Later when I look at the map of Vietnam, I realize how close it is to China. It shares a border with Guangxi, the southern most province and homeland of my great great grandfather.  Looking closer at the old man’s photo, I see the familiar Han nose and hooded almond shaped eyes. Clumps of stiff white hair bristle from his cheek.

It reminds me of my father, who at eighty three years doesn’t see or shave as well as he used to. In fact this man has an uncanny resemblance to my father’s friend, Uncle Louie. I call him uncle not because he’s a relative but because it’s the traditional term of respect for Chinese elders. When I was little I used to think that I had the biggest family in the world. Maybe I wasn’t half wrong.

Photos taken in HCMC, Vietnam. 2015


If We Were Having Coffee … Ca phe

Viet Coffe
Ca phe da & Ca phe sua nong

If we were having coffee I’d be having iced ca phe da and you’d be having hot ca phe sua nong. We’d be sitting in a hip Vietnamese cafe waiting on our banh mi sandwiches. On the wall behind us a flickering screen would play a reel of old Saigon street scenes filled with people moving with jerky imprecision. All around us we’d hear music from the ’70s, old disco and throw back rock.

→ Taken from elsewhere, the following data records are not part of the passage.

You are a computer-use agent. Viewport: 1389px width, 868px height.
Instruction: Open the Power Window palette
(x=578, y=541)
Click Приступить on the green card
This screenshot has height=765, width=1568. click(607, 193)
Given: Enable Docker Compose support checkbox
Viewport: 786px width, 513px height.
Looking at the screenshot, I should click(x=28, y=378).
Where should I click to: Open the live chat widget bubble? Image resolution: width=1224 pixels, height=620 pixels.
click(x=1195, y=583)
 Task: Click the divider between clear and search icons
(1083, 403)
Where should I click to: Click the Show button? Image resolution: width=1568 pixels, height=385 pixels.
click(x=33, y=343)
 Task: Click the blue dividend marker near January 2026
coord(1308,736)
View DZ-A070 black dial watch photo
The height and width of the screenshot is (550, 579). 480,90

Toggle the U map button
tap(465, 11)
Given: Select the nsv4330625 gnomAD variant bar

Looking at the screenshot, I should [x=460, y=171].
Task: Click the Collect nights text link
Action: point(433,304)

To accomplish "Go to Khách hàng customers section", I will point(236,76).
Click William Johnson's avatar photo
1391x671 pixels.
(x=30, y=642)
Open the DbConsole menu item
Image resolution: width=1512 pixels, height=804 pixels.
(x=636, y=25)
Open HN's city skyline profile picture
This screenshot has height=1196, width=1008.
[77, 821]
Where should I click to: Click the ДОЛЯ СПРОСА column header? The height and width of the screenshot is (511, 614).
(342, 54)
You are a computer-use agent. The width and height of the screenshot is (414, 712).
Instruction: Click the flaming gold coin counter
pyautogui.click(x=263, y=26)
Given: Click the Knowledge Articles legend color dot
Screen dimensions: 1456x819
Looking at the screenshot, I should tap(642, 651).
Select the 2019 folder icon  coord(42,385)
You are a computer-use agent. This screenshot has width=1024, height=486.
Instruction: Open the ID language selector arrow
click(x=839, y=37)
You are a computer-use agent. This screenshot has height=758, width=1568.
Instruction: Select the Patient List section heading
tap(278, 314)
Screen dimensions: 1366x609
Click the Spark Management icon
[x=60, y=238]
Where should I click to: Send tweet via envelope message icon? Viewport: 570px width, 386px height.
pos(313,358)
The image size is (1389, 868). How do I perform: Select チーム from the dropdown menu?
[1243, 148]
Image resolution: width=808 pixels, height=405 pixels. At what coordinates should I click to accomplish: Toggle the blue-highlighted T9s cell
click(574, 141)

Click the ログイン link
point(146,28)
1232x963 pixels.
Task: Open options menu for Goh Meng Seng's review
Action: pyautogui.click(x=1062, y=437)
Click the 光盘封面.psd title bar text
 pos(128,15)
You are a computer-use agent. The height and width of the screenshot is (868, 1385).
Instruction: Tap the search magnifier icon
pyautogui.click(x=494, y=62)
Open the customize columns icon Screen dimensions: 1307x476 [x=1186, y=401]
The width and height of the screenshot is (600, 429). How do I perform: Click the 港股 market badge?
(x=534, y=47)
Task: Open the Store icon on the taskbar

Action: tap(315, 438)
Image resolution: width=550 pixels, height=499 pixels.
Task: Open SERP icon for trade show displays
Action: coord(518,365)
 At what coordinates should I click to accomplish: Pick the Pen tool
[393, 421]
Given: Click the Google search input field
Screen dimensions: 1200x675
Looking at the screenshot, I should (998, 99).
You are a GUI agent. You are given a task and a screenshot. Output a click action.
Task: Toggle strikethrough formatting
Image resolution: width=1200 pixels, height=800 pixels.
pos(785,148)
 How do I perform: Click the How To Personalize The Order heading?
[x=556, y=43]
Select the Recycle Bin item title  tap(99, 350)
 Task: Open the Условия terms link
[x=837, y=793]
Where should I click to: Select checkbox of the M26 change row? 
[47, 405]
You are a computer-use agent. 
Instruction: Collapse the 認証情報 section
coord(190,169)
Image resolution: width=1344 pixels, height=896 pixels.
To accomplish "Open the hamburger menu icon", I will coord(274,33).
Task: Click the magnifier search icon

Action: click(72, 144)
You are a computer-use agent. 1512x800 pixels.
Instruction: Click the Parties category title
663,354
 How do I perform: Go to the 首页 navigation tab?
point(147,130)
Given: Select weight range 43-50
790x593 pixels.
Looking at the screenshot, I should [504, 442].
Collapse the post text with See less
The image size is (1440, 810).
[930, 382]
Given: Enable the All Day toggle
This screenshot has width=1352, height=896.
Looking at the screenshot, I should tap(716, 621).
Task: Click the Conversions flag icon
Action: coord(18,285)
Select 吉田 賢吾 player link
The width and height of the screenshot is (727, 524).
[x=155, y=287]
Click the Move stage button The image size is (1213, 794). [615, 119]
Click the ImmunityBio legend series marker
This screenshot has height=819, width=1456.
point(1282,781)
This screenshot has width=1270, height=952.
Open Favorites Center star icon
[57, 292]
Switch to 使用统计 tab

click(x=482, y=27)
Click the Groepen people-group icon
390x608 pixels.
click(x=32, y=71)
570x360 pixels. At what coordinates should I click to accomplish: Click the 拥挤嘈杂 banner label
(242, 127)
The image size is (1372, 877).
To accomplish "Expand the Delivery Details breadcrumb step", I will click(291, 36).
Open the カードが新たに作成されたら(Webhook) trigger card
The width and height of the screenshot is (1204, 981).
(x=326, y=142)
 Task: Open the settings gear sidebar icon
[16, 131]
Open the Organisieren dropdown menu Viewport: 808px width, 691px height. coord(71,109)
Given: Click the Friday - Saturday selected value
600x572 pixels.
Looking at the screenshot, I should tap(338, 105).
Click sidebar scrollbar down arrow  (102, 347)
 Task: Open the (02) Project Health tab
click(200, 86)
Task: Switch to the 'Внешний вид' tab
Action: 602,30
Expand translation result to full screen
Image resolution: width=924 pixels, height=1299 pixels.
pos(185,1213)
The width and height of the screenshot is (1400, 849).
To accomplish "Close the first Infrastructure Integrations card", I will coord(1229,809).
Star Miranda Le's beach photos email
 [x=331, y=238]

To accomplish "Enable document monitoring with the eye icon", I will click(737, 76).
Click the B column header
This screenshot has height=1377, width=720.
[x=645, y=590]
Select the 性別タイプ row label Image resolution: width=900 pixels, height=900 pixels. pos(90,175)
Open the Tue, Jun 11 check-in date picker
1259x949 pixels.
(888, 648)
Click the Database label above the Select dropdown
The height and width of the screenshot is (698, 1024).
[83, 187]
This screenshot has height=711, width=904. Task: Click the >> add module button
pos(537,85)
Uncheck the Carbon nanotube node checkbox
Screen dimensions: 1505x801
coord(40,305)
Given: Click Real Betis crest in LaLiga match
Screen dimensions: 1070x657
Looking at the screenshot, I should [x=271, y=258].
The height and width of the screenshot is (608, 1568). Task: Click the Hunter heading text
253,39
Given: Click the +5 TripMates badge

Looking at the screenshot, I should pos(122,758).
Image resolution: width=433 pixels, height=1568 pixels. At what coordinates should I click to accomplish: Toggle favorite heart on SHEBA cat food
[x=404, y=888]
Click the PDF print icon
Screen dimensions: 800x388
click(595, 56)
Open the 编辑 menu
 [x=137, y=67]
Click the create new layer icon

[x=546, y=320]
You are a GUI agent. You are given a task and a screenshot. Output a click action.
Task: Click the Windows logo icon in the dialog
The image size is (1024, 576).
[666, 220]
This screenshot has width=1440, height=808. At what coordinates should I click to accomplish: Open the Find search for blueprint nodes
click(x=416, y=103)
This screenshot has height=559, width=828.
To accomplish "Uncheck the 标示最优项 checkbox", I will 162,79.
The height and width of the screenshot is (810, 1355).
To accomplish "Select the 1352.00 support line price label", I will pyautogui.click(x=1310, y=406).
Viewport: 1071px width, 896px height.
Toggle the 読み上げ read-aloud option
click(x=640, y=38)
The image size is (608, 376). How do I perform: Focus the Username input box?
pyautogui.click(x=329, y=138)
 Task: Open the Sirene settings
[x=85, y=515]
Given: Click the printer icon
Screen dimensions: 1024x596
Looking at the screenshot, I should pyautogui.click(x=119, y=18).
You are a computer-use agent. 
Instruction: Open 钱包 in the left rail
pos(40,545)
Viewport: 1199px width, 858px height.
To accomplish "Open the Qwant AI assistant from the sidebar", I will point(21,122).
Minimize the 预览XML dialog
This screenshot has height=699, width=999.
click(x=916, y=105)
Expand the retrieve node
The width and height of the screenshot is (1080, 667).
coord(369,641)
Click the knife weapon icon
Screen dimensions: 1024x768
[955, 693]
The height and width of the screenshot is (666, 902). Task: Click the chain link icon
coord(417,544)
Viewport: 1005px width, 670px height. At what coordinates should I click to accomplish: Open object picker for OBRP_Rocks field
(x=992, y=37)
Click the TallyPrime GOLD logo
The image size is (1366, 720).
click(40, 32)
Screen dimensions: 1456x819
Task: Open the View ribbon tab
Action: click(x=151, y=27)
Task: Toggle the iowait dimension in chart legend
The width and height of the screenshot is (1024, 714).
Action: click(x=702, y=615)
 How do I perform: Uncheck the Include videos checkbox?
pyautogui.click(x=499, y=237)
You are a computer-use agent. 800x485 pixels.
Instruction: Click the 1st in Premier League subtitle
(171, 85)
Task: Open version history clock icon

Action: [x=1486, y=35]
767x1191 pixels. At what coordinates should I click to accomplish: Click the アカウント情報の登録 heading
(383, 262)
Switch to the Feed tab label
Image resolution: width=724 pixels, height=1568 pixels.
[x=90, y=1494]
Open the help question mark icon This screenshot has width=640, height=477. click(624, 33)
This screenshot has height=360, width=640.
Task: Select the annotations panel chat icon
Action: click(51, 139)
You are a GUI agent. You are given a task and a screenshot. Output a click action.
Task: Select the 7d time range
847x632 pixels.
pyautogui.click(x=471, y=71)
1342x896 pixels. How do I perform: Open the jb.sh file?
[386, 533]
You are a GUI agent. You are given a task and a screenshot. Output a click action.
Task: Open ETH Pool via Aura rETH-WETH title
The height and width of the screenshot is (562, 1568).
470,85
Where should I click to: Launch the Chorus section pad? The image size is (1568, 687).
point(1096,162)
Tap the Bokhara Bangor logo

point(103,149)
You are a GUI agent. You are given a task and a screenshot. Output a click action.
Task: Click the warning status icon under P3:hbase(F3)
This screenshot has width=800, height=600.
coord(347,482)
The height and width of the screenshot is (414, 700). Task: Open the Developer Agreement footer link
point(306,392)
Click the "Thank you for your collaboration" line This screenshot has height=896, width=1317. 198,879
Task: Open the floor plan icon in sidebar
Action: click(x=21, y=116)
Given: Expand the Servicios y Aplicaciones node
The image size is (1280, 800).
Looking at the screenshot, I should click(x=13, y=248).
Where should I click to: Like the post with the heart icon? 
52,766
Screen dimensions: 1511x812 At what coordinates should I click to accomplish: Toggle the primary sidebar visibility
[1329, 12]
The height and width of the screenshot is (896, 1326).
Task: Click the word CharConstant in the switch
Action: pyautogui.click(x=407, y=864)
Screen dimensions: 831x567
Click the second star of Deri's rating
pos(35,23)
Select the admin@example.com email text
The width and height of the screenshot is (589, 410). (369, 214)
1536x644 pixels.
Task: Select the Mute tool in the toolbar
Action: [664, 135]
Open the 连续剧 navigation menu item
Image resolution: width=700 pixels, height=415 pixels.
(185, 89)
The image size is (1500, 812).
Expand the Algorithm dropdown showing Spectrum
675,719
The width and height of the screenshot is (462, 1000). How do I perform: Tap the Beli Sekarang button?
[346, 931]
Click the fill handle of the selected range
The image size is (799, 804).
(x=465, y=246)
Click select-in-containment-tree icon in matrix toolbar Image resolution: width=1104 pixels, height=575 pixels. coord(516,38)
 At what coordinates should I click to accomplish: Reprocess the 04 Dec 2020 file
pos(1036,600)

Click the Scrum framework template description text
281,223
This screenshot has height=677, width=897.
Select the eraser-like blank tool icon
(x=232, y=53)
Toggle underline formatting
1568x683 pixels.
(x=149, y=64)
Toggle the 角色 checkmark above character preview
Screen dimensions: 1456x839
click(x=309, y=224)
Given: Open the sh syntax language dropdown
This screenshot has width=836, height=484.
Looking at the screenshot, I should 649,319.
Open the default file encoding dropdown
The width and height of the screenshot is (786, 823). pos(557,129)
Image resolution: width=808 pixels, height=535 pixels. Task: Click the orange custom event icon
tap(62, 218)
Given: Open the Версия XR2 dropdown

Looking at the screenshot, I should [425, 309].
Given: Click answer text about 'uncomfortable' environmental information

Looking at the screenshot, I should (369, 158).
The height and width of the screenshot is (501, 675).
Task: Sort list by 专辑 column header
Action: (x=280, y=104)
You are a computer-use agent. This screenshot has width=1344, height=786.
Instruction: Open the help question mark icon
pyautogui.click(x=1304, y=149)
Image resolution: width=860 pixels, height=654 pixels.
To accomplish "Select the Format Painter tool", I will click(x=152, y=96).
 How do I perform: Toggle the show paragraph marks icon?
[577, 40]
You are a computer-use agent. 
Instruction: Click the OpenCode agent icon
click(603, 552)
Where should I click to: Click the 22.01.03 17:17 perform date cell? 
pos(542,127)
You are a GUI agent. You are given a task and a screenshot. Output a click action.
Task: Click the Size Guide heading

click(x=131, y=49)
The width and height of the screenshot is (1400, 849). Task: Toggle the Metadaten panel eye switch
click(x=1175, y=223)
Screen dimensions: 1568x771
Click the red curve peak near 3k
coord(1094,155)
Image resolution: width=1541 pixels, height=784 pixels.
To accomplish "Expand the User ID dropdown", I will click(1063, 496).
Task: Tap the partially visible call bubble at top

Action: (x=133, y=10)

I’m nodding my head to the Bee Gee’s “Tragedy” and trying to remember what I was doing in 1977.   Studying for exams. Thinking about university. Watching Star Wars and Saturday Night Fever.

I stir my coffee with the bamboo straw and take a sip from the blue enamel tin cup. Vietnamese ca phe is strong and black, made with metal filter drips placed over a coffee cup pre-filled with a layer of sweet condensed milk.

Last year I went to Vietnam for a leisurely one week photo crawl through Saigon (Ho Chi Minh City.) On the pathways around Notre Dame Cathedral, students drank sidewalk ca phe and nearby alleyways hid coffee making cubby holes. Reggie, my Saigon guide, told me not to buy the sidewalk ca phe because vendors roast the beans with cheap corn and unknown fillers.

At 21 years old, Reggie was a good looking  hipster dude.  He wore long shorts, horn rimmed glasses and a newsie cap. He liked plaid shirts, risotto, film photography and Irish girls. He reminded me of my teenage son.

Which means his parents could have been my age.  Except that in 1977 Saigon they would’ve been  in a different world. Reggie said that after  the fall of Saigon, his father was in a  trại học tập cải tạo (re-education camp) for twelve years.  He said it quietly and didn’t elaborate.  He’s an only son whose lifestyle reflects indulgent parents. Parents like me, but with different memories when hearing “Tragedy.”